Gosia Andrzejewicz wróciła pamięcią do konfliktu z Elżbietą Zapendowską, który rozpoczął się lata temu. Piosenkarka w rozmowie z portalem wspomniała czasy, kiedy uczestniczyła w warsztatach wokalnych prowadzonych przez ekspertkę. Przyznaje, że jej słowa były dla niej wówczas budujące i pomocne. Andrzejewicz do dziś głowi się nad powodami zmiany opinii Zapendowskiej na swój temat.

Nie jest tajemnicą, że Gosia Andrzejewicz i Elżbieta Zapendowska nie mają sobie po drodze. Ekspertka od emisji głosu lata temu dość nieprzychylnie wypowiedziała się o umiejętnościach i twórczości szturmującej wówczas listy przebojów piosenkarki.
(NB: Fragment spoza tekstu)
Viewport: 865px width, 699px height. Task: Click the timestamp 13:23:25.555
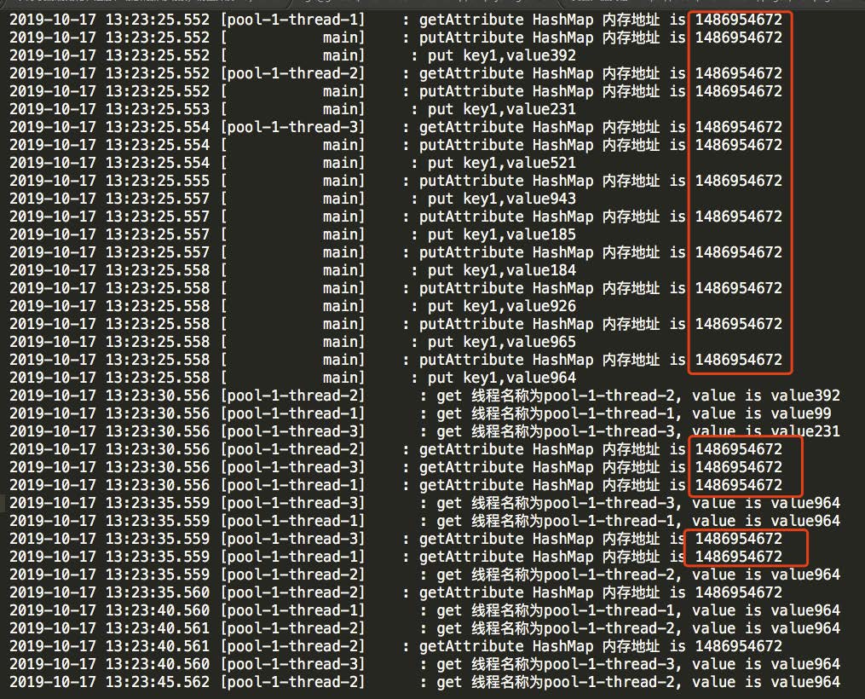pos(157,181)
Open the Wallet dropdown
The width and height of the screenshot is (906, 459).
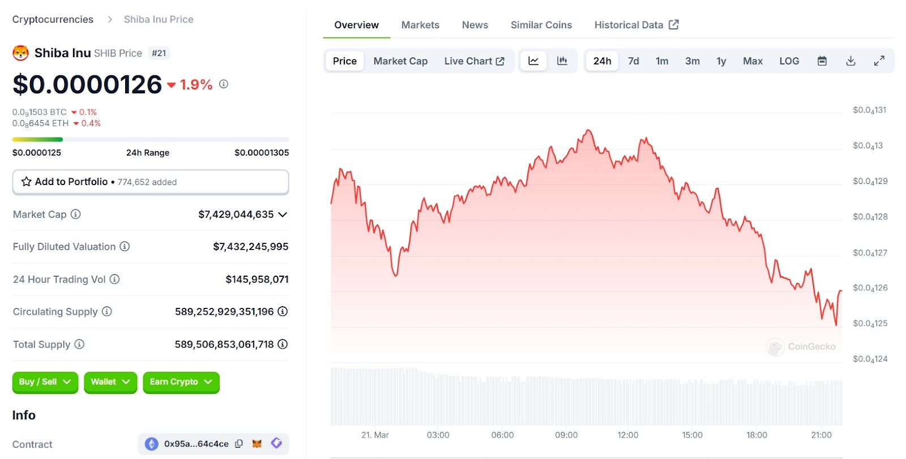click(x=110, y=382)
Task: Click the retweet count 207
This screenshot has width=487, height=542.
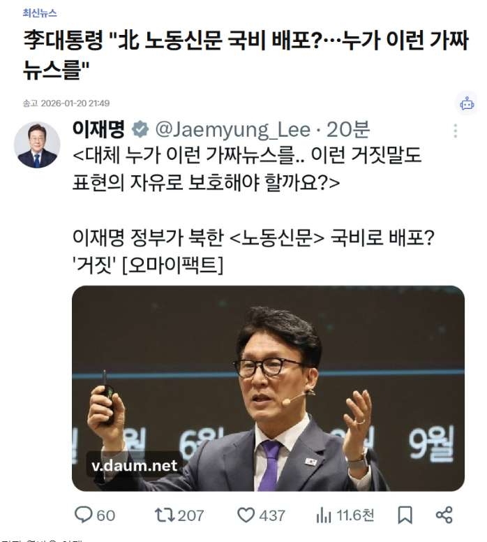Action: pyautogui.click(x=190, y=515)
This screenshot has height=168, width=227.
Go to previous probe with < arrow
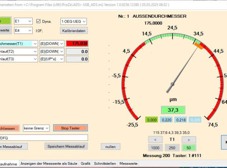155,140
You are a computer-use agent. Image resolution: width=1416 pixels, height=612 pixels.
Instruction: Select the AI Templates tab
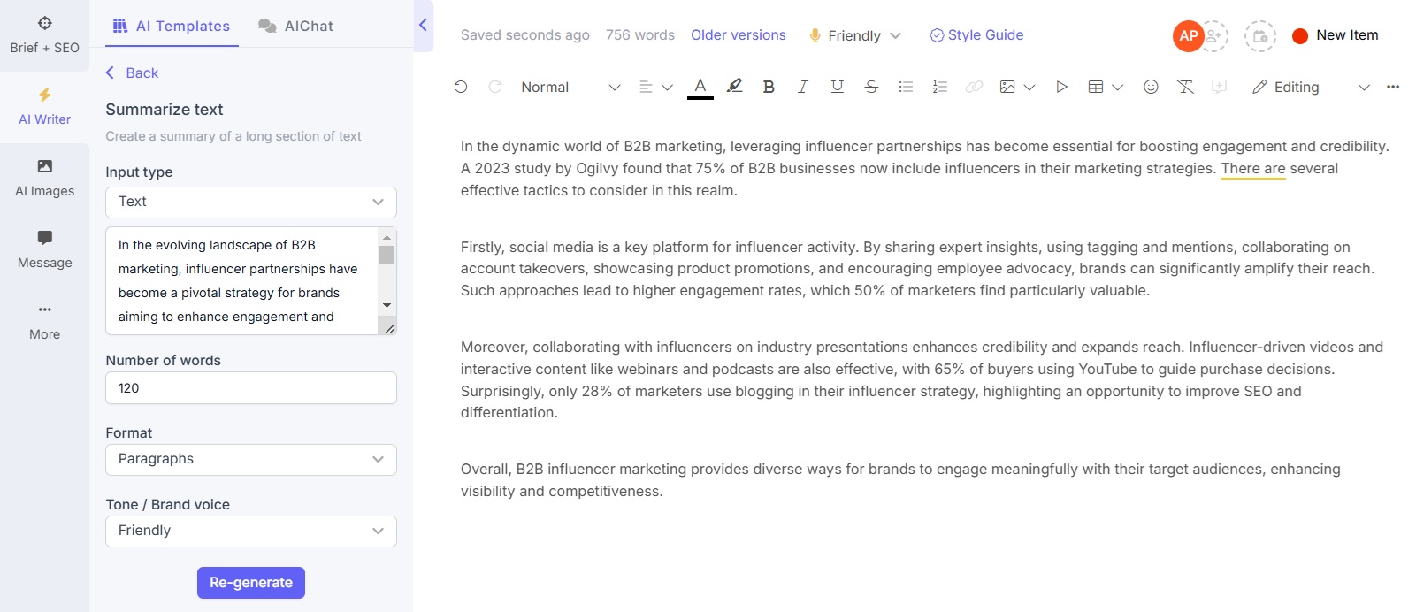(172, 26)
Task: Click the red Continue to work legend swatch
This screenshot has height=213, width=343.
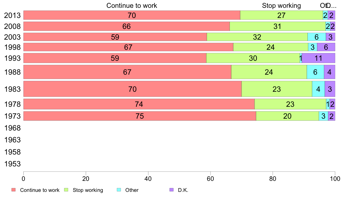Action: [14, 190]
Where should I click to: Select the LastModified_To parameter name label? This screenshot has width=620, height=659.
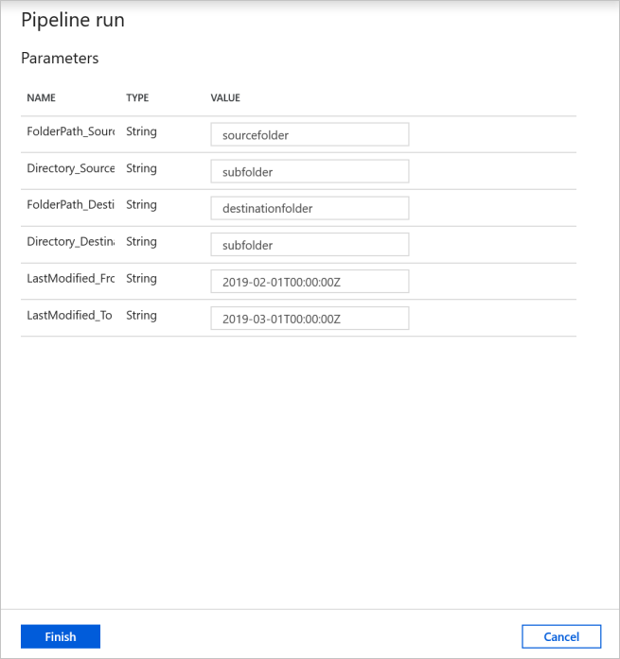[69, 315]
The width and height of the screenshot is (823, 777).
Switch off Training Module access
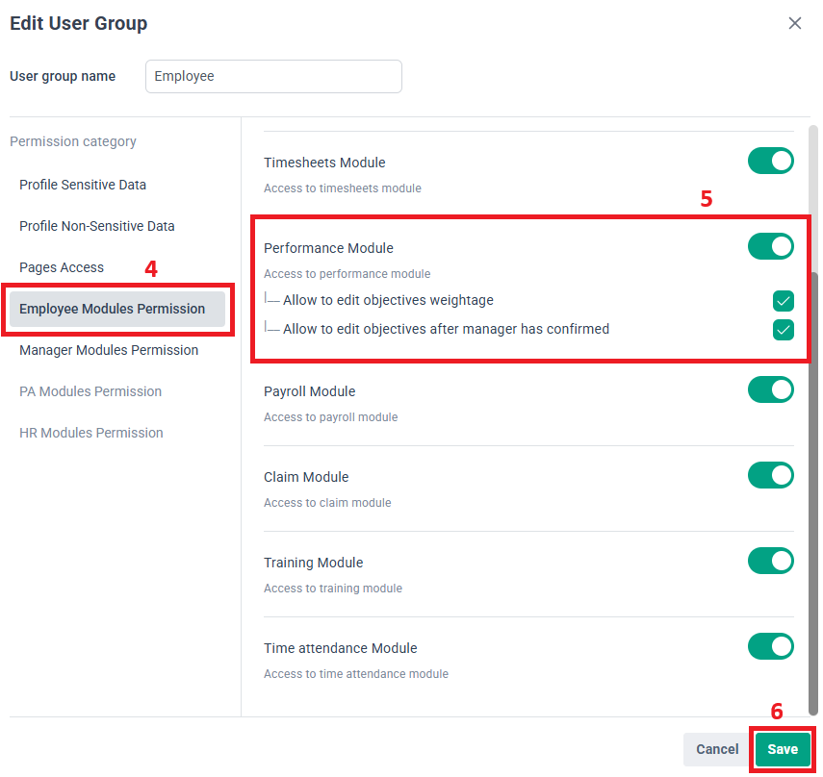pos(770,561)
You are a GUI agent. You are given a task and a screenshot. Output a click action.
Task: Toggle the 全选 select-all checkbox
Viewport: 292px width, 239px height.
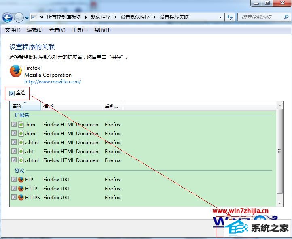tap(12, 93)
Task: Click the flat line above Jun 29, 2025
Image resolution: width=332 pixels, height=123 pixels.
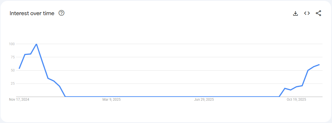Action: 204,97
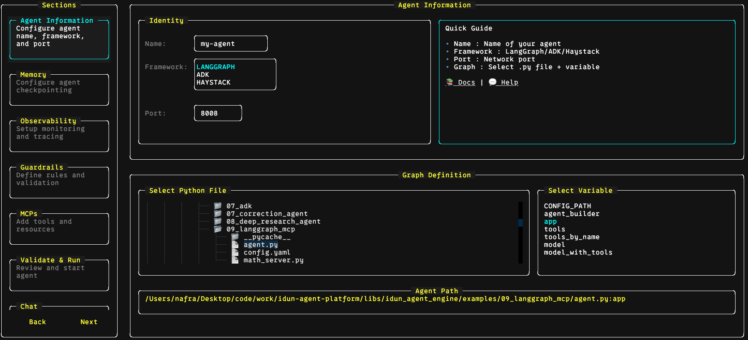Pick HAYSTACK in the framework list

(x=213, y=82)
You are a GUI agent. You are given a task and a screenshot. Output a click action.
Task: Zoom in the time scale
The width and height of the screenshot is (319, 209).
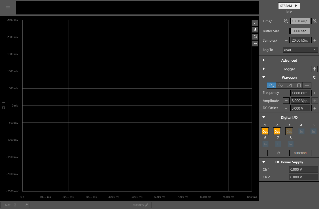click(315, 21)
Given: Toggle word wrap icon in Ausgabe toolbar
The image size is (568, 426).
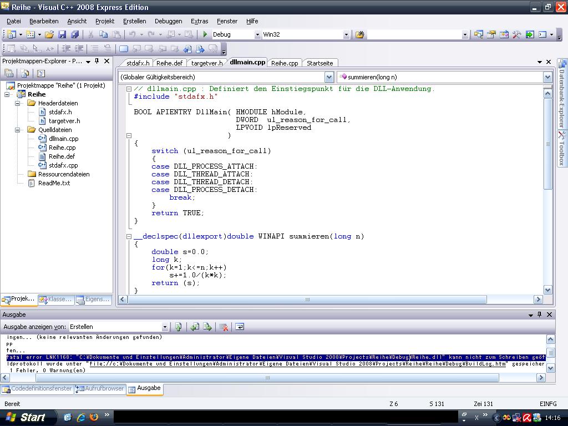Looking at the screenshot, I should click(240, 327).
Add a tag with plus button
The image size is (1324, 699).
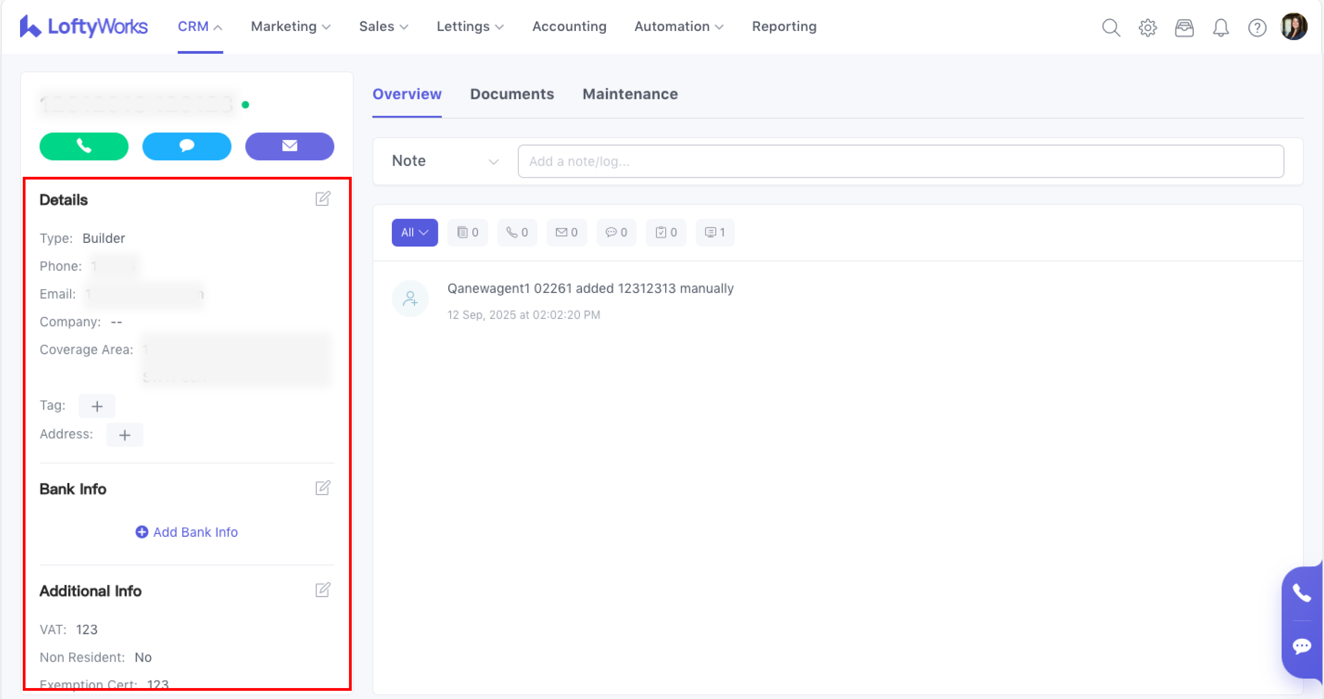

Ta poczuła się dotknięta, bo - jak twierdzi - przed rozpoczęciem kariery była uczestniczką warsztatów Zapendowskiej, na których ta miała ją komplementować

Reklama

Gosia Andrzejewicz nie odpuści Elżbiecie Zapendowskiej

Choć Andrzejewicz od lat nie gra już pierwszych skrzypiec zarówno w stacjach radiowych, jak i show-biznesie, raz po raz przypomina o sobie w mediach społecznościowych czy na koncertach. 

Ostatnio głośno było nt. jej komentarzy o kanonie piękna, na które odpowiedziała sama Maffashion.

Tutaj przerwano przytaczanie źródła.